Quando a cortina se ergueu, Adolfo Luxúria Canibal e os seus camaradas já estavam perfilados em palco, trajando um visual carregado de significado: fardas e botas militares, bonés e, no braço do vocalista, uma faixa negra de luto – talvez pelos valores democráticos nas sociedades ocidentais.
As palavras de resistência emergiam do palco – cantadas, sussurradas, gritadas. “Bem-vindos ao espectro do fascismo”, lançou Adolfo a meio do concerto, na única vez que a banda se dirigiu ao público.
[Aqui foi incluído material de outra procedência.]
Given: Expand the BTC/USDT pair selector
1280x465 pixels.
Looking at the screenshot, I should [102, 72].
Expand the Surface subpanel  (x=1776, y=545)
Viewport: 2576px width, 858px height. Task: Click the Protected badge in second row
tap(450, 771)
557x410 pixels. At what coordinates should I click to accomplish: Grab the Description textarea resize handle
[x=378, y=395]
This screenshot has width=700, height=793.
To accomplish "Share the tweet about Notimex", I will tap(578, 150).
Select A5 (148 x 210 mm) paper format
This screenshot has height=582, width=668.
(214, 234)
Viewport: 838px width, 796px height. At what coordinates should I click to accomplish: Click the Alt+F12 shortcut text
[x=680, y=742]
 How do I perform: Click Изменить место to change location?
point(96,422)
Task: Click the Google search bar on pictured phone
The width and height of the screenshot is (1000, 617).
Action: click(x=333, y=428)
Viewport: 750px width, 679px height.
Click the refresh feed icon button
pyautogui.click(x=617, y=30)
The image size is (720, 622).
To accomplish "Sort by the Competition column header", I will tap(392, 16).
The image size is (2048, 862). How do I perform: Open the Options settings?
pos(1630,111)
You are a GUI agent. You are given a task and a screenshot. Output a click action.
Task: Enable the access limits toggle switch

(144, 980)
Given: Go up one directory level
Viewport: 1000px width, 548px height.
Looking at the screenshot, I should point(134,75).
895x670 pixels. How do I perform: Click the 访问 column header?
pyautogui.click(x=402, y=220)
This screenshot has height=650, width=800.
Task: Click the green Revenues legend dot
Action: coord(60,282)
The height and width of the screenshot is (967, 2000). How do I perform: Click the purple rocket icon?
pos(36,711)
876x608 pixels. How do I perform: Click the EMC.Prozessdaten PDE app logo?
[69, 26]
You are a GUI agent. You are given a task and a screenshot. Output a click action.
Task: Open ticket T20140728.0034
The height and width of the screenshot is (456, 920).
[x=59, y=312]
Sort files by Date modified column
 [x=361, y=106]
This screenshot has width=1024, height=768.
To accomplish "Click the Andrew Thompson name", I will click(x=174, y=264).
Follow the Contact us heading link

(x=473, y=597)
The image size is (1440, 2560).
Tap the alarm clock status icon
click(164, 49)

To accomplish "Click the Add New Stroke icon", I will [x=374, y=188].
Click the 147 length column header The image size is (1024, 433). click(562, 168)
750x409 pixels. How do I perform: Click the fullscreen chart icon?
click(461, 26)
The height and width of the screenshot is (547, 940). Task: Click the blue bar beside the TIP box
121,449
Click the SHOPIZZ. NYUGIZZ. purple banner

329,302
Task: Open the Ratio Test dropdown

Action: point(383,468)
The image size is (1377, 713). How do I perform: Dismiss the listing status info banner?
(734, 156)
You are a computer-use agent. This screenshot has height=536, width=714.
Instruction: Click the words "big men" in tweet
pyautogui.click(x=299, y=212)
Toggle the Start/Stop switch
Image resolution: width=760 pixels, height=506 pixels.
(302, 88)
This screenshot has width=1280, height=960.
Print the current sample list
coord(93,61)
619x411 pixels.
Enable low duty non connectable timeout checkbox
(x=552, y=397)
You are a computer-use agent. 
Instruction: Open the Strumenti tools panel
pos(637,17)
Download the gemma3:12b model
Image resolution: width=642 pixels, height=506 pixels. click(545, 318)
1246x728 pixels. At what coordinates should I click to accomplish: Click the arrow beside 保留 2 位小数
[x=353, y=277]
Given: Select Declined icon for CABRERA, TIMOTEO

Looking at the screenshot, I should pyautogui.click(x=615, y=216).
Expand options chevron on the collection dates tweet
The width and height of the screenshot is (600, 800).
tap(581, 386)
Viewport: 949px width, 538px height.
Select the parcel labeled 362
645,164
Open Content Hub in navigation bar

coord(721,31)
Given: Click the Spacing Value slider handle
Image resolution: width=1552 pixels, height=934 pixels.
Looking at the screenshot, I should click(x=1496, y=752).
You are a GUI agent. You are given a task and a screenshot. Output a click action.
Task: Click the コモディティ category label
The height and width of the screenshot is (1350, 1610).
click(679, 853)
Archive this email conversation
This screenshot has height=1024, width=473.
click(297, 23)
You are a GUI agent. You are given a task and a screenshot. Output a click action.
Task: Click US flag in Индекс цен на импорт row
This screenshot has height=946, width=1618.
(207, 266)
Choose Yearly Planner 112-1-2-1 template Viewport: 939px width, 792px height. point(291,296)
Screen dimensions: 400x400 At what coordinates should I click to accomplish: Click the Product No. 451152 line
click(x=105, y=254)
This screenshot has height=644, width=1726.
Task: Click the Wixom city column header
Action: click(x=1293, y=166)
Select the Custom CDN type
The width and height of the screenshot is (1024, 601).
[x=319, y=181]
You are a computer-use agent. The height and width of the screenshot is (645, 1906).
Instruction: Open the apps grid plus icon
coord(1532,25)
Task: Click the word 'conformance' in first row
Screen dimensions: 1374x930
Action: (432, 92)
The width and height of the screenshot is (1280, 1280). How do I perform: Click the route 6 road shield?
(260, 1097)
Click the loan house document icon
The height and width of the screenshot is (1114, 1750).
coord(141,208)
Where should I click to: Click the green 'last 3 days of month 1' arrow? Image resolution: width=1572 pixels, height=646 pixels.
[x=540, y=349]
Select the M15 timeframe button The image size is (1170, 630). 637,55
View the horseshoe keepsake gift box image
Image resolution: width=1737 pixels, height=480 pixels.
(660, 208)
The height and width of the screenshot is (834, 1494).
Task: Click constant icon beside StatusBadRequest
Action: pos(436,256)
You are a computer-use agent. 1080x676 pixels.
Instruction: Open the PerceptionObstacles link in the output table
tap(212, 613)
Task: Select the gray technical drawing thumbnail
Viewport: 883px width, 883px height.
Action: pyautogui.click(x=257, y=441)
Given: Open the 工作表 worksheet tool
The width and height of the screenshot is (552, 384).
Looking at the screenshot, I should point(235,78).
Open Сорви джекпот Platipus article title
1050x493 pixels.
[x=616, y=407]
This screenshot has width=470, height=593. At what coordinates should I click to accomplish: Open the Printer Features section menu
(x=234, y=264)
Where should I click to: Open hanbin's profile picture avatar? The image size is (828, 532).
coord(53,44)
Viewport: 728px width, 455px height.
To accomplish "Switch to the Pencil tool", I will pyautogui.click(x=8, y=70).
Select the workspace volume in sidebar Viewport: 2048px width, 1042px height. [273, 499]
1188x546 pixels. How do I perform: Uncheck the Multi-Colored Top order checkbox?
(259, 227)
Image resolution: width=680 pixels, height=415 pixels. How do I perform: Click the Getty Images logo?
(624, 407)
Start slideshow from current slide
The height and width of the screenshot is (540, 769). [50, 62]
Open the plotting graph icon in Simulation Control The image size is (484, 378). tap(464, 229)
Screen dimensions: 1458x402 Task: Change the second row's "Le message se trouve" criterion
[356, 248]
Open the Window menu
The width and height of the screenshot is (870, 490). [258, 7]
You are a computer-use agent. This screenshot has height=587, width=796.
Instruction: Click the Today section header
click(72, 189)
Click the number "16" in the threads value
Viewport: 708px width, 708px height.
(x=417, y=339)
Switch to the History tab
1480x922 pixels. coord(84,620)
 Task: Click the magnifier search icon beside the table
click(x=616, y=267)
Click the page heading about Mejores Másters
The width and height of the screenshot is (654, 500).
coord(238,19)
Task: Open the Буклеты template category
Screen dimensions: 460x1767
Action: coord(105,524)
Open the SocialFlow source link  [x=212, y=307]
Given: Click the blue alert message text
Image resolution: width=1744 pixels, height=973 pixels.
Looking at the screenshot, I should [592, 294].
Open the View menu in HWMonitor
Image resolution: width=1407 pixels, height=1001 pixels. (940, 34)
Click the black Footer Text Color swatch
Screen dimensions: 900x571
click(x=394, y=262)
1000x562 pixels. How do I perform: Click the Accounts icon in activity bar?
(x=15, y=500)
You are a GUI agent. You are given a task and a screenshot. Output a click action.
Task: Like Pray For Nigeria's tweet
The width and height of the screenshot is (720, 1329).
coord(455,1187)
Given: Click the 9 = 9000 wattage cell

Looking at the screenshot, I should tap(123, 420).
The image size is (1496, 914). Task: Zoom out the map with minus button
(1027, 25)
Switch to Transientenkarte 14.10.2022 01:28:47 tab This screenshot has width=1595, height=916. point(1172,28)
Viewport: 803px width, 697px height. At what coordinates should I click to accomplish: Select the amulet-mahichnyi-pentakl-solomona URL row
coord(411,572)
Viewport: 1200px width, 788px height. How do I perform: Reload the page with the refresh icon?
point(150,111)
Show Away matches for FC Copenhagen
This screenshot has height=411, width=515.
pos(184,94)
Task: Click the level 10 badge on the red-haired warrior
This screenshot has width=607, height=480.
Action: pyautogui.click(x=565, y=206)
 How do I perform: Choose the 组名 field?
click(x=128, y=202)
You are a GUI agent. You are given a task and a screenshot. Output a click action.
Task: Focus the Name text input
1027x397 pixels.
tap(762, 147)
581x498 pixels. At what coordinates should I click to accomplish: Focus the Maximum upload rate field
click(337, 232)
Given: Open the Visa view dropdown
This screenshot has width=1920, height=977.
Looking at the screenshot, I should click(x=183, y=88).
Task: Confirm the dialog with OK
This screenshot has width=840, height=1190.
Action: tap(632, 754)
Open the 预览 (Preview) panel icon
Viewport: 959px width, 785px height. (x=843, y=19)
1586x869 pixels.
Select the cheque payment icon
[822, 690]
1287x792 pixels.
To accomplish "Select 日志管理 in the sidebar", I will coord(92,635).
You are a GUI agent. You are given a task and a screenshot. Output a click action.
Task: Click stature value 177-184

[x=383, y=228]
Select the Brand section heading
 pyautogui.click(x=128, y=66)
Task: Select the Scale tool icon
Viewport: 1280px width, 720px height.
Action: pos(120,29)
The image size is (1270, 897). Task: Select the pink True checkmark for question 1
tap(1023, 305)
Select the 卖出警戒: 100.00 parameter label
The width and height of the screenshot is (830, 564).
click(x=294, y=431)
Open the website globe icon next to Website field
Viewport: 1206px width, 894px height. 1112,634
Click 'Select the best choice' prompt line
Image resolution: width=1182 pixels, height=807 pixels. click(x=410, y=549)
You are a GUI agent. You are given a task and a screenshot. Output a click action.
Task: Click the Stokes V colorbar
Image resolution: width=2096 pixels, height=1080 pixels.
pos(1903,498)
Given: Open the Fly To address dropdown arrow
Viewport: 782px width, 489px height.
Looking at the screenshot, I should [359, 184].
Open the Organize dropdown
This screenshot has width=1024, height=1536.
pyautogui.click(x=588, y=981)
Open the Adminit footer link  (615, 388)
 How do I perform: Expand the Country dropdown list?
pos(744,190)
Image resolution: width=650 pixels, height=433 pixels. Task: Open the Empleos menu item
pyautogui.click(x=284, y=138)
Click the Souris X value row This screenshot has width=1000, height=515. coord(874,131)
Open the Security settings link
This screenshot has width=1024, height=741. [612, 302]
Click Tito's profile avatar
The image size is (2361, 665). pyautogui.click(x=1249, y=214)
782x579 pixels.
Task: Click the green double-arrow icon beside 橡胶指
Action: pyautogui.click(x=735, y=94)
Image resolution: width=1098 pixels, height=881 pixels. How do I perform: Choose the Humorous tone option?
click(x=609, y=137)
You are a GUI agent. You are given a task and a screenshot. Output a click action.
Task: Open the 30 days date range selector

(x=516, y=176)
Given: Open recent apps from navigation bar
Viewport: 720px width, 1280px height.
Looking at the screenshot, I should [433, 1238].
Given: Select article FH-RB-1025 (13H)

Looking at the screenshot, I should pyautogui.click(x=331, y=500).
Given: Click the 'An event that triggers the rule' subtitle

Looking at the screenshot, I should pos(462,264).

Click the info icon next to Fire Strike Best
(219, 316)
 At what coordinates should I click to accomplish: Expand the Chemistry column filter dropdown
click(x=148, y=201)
Mas também, que atores se preocupam em saudar a audiência antes de mergulharem na personagem?
Adolfo, maestro de uma cerimónia sombria, dançava em espasmos descontrolados, enquanto a banda desenrolava um repertório que oscilava entre a crueza do rock e a densidade das camadas instrumentais e vocais.
O espetáculo Viva La Muerte! estava inicialmente planeado para 2024 – ano em que se assinalam os 50 anos do 25 de Abril e os 40 anos dos Mão Morta –, mas é em 2025 que a banda nos trouxe a sua visão sobre o ultranacionalismo, a ascensão de teorias conspiracionistas, o desprezo pelo conhecimento científico e o apelo ao pensamento totalitário, sempre com os olhos postos na liberdade e na democracia.
Se as verdades demasiado atuais ditas pelos Mão Morta arrepiam, também despertam a consciência de que é preciso lutar e levantar punhos cerrados. As palavras repetidas como um mantra – “ninguém nasceu para ser servil e morrer” – ecoaram pelo público, que se recusava a deixar que a noite terminasse, muito depois do último acorde.
Os aplausos prolongaram-se, e os Mão Morta regressaram três vezes ao palco para agradecer aquela que não foi apenas uma atuação, mas um verdadeiro manifesto.